* **WRITTEN INSTRUCTION**
Rewrite all of the lines below, substituting "Nieuws" for "Blog" and leaving everything else unchanged. Omit the pictures from your answer.

* **PROVIDED MATERIAL**

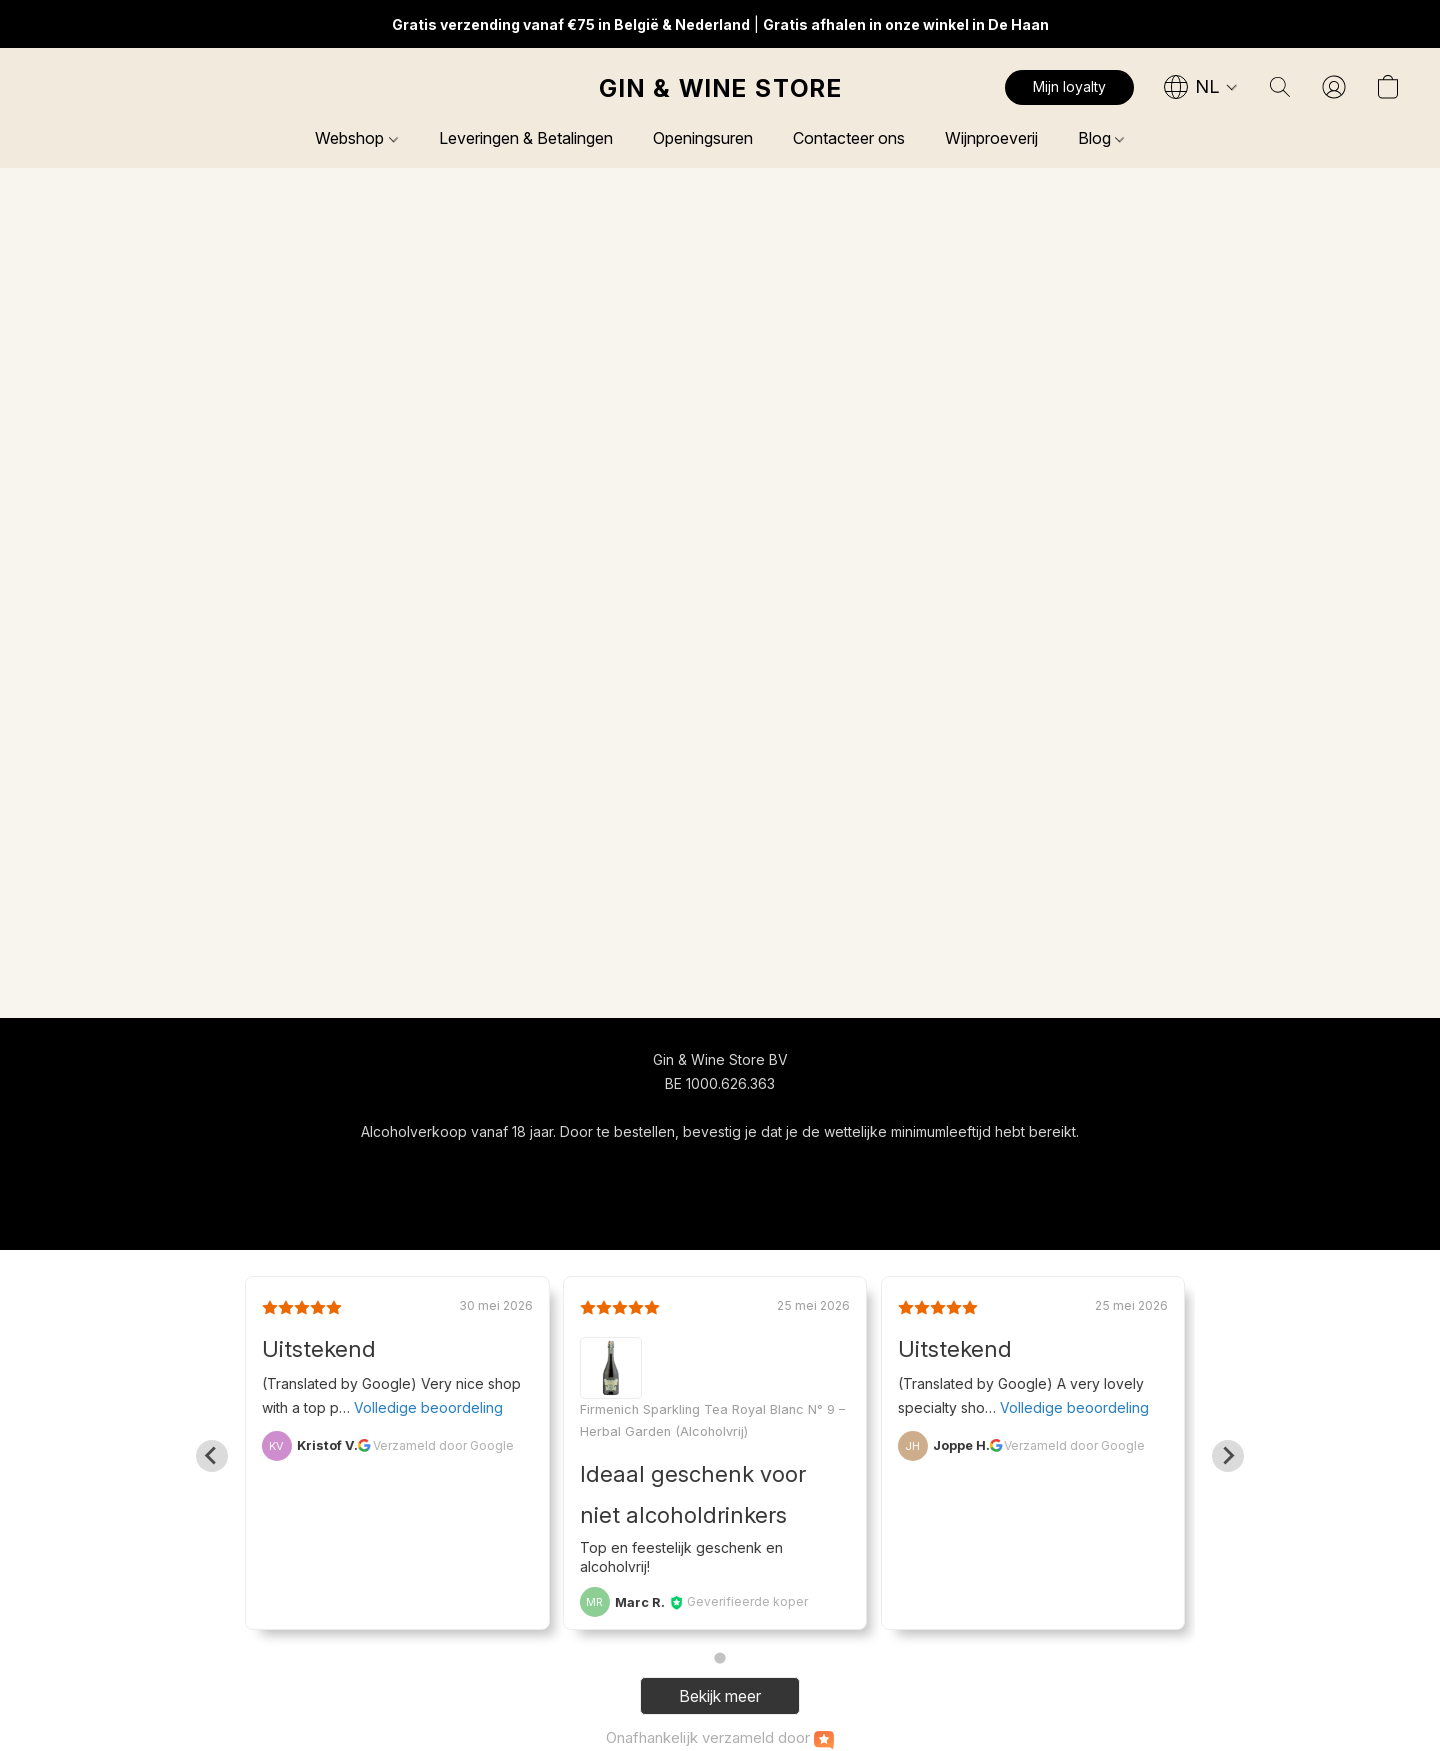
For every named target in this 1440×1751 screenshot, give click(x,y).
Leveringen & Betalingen (526, 138)
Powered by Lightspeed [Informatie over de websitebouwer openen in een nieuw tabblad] (720, 1206)
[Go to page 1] (719, 1658)
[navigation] (1201, 87)
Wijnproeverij (991, 138)
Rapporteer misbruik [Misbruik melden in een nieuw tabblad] (910, 1168)
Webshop (356, 138)
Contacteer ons (849, 138)
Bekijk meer (720, 1696)
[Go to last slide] (212, 1456)
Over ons (792, 1168)
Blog (1101, 138)
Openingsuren (703, 138)
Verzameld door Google (443, 1445)
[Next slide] (1228, 1456)
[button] (720, 88)
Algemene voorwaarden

* **SOLUTION TO THIS TASK**
For every named target in this 1440×1751 screenshot, give click(x,y).
Leveringen & Betalingen (526, 138)
Powered by Lightspeed [Informatie over de websitebouwer openen in een nieuw tabblad] (720, 1206)
[Go to page 1] (719, 1658)
[navigation] (1201, 87)
Wijnproeverij (991, 138)
Rapporteer misbruik [Misbruik melden in een nieuw tabblad] (910, 1168)
Webshop (356, 138)
Contacteer ons (849, 138)
Bekijk meer (720, 1696)
[Go to last slide] (212, 1456)
Over ons (792, 1168)
Nieuws (1101, 138)
Openingsuren (703, 138)
Verzameld door Google (443, 1445)
[Next slide] (1228, 1456)
[button] (720, 88)
Algemene voorwaarden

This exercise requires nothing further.